[antlr-interest] Understanding Lexer rules

Wed Feb 20 00:17:06 PST 2008

At 09:44 20/02/2008, Darien Hager wrote:
>1) It helps to consider lexer rules (token definitions) to be 
>separate from the parser rules, even though they're in the same 
>file.

Yes.  In fact my opinion is that it's best not to use character 
literals in the parser at all (since this helps to reinforce the 
separation between lexer and parser).  There was a big discussion 
on this last week.

>2) Unlike parser rules, the order of appearance matters. (The 
>auto-named tokens generated by literals in parser rules are 
>appended.)

I believe they're prepended, actually.  And the order only sort-of 
matters; a rule that consumes more input will usually win against 
one that consumes less input regardless of order.
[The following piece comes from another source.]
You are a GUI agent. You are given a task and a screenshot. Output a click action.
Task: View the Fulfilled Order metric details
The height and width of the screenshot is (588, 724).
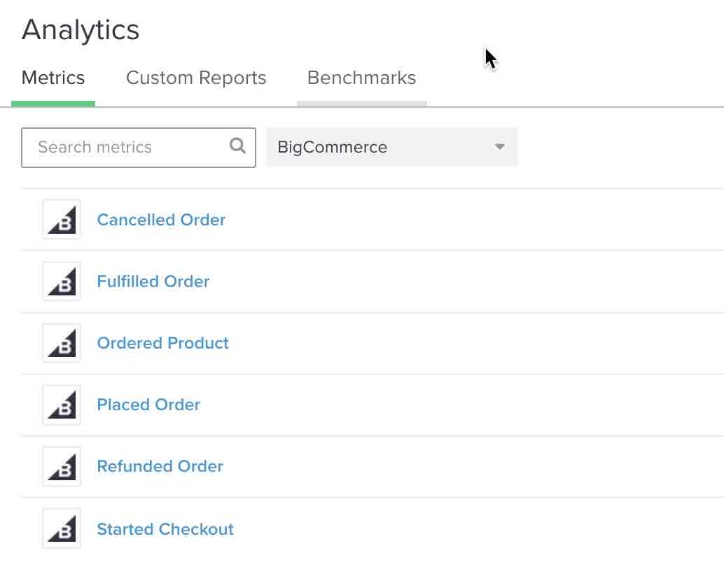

>3) The lexer seeks to match the first viable token.

Sort of (see above).

>4) Order your tokens from most specific and complex to least 
>specific and generic.
>5) Ensure that any lexer rules which are only for convenience 
>(and not as fully valid first-class tokenson their own) are 
>marked "fragmentary".

Yes.

>So, for example, I'd put NUMERIC (the specific case) before 
>ALPHANUMERIC in the lexer rules.

I'm not entirely sure whether input such as "42foo" will resolve 
to ALPHANUMERIC or NUMERIC ALPHANUMERIC (it probably depends on 
how the rules are defined).  Either way, you need to word your 
parser rules carefully if NUMERIC is a complete subset of 
ALPHANUMERIC.